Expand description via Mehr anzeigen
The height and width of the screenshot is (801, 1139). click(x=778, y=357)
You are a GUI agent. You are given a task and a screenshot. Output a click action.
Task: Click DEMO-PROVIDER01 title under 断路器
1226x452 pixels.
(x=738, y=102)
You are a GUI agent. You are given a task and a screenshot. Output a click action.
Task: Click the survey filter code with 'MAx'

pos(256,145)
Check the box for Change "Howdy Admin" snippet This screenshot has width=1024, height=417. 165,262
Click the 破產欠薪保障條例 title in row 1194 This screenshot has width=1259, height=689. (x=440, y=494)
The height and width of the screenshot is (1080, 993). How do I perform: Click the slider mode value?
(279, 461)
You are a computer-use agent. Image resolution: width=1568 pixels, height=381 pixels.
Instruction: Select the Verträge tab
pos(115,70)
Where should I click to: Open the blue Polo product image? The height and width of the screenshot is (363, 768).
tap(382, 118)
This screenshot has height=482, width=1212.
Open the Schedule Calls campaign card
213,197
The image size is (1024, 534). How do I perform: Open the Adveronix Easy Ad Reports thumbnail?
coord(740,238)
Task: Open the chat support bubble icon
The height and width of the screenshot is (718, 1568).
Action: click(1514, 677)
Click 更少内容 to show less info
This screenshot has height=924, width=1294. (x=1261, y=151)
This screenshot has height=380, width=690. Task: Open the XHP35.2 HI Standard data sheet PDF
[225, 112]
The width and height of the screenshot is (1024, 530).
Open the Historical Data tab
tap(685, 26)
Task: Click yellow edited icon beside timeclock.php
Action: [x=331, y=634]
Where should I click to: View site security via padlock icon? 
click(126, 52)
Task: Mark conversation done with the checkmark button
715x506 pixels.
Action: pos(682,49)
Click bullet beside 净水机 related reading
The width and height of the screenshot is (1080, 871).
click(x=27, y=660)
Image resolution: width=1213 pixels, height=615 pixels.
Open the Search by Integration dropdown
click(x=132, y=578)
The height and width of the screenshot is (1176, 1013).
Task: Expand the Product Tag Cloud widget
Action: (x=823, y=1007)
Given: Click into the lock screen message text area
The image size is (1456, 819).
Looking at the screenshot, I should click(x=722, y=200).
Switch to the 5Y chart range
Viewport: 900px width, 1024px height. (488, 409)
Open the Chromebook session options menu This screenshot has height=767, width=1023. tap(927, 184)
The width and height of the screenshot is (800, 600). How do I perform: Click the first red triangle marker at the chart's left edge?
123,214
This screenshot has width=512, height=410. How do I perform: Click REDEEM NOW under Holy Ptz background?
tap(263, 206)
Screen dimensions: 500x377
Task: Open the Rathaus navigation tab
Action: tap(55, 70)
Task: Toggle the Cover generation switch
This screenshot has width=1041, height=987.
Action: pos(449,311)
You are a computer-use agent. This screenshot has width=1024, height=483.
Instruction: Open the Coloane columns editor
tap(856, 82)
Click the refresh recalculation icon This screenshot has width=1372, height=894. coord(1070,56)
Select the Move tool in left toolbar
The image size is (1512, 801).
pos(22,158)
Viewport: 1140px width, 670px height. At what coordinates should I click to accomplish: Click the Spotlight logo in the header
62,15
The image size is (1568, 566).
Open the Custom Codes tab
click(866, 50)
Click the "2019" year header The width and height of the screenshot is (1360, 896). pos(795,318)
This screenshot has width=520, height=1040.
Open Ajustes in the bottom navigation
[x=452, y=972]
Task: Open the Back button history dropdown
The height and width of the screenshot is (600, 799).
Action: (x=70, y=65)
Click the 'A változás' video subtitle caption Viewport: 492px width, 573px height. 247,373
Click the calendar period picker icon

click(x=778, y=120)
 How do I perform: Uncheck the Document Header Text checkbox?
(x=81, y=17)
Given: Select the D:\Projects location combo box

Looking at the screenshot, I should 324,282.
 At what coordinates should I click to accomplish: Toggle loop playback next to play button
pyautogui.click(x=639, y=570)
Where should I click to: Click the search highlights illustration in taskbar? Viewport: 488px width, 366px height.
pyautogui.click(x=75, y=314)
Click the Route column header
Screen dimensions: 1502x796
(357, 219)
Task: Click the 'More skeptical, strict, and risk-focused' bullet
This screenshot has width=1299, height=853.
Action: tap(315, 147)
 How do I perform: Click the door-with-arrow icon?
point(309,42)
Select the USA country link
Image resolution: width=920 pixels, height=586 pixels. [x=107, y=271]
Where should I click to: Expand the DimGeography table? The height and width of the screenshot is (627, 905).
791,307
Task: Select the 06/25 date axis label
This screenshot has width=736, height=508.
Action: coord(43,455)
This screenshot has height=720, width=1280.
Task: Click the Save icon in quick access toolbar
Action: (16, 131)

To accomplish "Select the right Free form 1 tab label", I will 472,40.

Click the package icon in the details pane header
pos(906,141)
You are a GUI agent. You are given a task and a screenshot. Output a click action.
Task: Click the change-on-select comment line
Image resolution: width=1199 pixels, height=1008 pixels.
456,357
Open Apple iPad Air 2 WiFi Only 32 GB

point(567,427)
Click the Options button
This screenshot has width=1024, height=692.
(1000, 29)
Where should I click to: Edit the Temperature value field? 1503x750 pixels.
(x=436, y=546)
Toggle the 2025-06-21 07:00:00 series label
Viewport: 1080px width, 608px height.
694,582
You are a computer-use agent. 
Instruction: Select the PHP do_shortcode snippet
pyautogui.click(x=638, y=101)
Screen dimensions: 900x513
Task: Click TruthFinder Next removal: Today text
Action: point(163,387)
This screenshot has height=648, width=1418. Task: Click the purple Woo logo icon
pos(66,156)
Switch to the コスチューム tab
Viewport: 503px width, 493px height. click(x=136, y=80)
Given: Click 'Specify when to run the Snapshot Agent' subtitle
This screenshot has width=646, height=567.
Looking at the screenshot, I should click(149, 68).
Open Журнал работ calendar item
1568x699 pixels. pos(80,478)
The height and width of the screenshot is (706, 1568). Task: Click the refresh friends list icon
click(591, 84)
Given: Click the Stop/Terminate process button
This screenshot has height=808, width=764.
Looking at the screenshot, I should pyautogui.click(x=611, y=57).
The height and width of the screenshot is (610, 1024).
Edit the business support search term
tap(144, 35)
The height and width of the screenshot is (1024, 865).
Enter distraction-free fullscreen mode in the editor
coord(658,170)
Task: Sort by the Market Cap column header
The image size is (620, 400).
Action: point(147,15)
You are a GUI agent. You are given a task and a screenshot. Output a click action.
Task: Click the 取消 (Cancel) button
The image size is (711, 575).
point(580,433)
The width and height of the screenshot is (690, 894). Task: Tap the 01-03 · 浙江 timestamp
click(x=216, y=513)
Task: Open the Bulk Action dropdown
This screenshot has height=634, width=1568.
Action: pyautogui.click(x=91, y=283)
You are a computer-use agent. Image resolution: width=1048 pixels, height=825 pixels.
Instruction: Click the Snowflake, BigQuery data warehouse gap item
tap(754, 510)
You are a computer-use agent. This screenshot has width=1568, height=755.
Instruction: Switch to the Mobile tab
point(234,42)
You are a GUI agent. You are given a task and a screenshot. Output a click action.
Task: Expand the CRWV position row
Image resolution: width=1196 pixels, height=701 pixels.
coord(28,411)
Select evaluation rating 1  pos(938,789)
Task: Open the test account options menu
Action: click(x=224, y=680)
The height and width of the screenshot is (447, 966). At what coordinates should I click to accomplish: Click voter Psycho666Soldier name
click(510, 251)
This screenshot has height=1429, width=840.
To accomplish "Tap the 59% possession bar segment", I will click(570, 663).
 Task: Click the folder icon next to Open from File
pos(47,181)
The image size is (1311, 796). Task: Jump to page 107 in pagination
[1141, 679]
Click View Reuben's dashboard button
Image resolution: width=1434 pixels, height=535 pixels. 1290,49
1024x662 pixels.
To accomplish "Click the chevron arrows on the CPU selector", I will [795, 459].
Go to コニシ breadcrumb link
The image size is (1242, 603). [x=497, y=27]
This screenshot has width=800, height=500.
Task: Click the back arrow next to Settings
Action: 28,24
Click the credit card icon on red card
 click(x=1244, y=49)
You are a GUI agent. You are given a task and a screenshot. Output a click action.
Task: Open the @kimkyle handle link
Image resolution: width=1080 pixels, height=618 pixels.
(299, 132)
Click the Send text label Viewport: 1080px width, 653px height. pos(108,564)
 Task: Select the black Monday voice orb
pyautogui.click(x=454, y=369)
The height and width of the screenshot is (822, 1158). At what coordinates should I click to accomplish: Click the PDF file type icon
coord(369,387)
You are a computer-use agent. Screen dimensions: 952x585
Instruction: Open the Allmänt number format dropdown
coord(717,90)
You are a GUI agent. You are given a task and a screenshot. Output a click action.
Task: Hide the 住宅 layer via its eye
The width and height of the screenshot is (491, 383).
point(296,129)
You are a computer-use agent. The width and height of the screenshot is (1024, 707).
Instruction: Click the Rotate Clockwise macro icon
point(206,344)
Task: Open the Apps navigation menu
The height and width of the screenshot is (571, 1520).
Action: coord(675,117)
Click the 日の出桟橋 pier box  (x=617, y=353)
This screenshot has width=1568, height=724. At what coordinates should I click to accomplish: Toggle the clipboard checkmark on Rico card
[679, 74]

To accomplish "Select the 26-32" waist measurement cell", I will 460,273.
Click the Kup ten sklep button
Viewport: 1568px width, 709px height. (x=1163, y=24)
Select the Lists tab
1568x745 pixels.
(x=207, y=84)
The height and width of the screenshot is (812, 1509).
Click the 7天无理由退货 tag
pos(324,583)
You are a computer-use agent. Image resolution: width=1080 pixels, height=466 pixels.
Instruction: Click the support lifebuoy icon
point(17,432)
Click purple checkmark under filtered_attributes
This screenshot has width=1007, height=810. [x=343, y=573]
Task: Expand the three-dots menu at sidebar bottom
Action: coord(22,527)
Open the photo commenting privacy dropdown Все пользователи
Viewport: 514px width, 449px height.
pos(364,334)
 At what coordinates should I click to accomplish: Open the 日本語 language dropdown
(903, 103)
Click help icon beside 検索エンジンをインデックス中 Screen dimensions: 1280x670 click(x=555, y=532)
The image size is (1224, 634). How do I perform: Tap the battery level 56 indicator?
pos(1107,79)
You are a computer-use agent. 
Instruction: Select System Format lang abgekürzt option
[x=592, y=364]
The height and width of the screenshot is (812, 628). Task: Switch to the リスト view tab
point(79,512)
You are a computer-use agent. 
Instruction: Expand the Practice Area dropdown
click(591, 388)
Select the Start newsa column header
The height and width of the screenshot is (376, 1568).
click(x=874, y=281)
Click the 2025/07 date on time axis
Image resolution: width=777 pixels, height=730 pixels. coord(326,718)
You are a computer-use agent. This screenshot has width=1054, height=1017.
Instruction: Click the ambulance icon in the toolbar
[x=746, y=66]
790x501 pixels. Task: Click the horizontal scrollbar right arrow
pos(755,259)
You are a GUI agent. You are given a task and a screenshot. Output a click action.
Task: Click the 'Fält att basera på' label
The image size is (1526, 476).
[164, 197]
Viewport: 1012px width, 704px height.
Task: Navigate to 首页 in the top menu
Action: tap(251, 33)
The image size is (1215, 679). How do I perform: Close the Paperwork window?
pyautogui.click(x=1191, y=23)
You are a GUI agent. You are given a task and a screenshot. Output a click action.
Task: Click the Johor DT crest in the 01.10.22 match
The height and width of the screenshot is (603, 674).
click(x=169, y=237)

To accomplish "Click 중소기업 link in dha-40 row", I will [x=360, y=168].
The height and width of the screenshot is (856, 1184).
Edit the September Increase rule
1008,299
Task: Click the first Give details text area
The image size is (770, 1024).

**Exercise goal:**
From the entries above, list each line with "subtitle" in it.

**Solution for this problem:**
Click the 'A változás' video subtitle caption Viewport: 492px width, 573px height. 247,373
Given: Click 'Specify when to run the Snapshot Agent' subtitle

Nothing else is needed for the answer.